> Excerpted passage:
In Nebraska, in 2021, the State of Nebraska rolled out a fleet of 50 vehicles — Dodge Avengers and Chargers and Ford Fusions — for a trial, swapping regular gasoline for E30, a 30% ethanol blend.
The goal was to answer a question for the future of clean energy: Can standard cars run reliably on higher-ethanol fuel without modification? If these workhorses within the state motor pool could handle higher-ethanol fuel without trouble, it could change what drivers everywhere put in their tanks.
And, it could have a positive ripple effect throughout the state.
Each vehicle was outfitted with onboard diagnostic (OBD) trackers. Over the span of a year, the cars drove the Cornhusker state’s backroads and highways, and the trackers collected millions of data points.
The results were shared in a report:
· There were no observable negative effects on engine performance, despite the higher oxygen content in E30 fuel.

> Extracted entries:

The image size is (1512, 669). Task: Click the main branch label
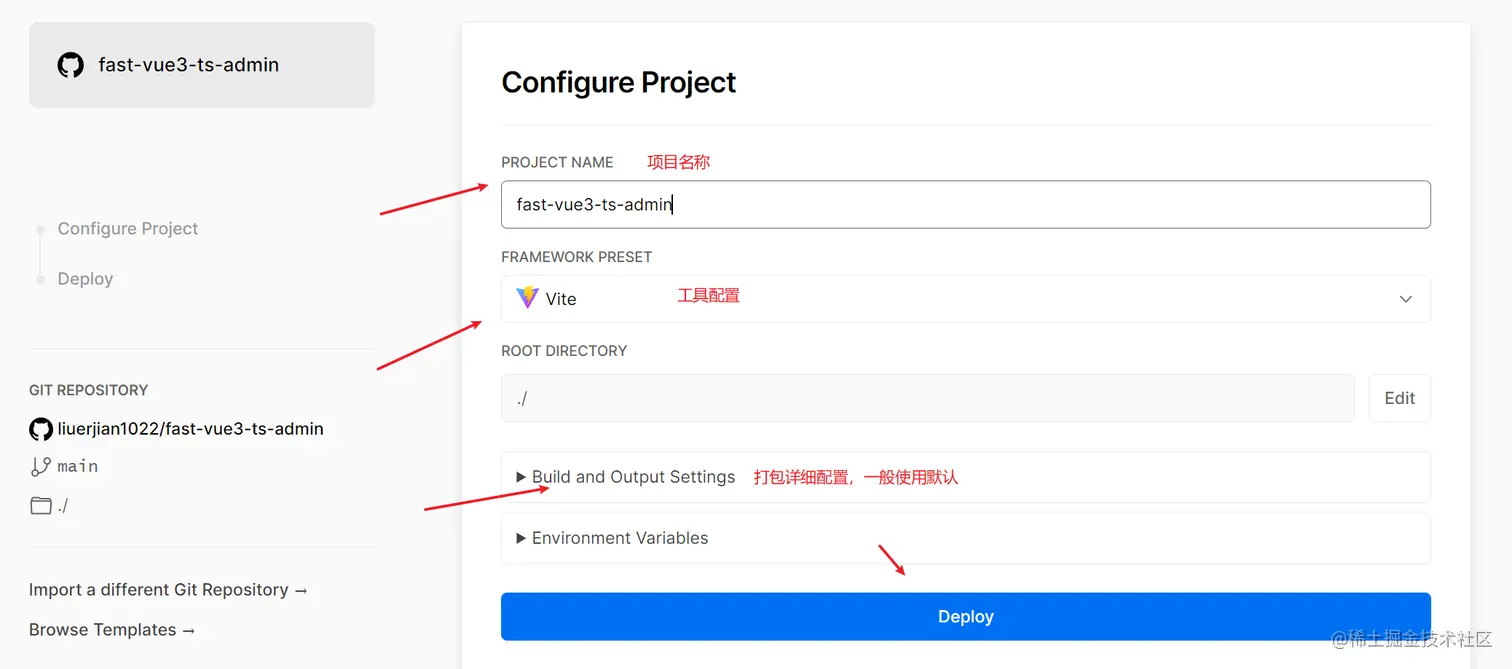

...

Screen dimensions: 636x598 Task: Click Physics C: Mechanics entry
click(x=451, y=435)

> Task details: Reproduce the full passage on Nebraska's E30 ethanol trial from earlier on this page, word for word.

> Result:
In Nebraska, in 2021, the State of Nebraska rolled out a fleet of 50 vehicles — Dodge Avengers and Chargers and Ford Fusions — for a trial, swapping regular gasoline for E30, a 30% ethanol blend.
The goal was to answer a question for the future of clean energy: Can standard cars run reliably on higher-ethanol fuel without modification? If these workhorses within the state motor pool could handle higher-ethanol fuel without trouble, it could change what drivers everywhere put in their tanks.
And, it could have a positive ripple effect throughout the state.
Each vehicle was outfitted with onboard diagnostic (OBD) trackers. Over the span of a year, the cars drove the Cornhusker state’s backroads and highways, and the trackers collected millions of data points.
The results were shared in a report:
· There were no observable negative effects on engine performance, despite the higher oxygen content in E30 fuel.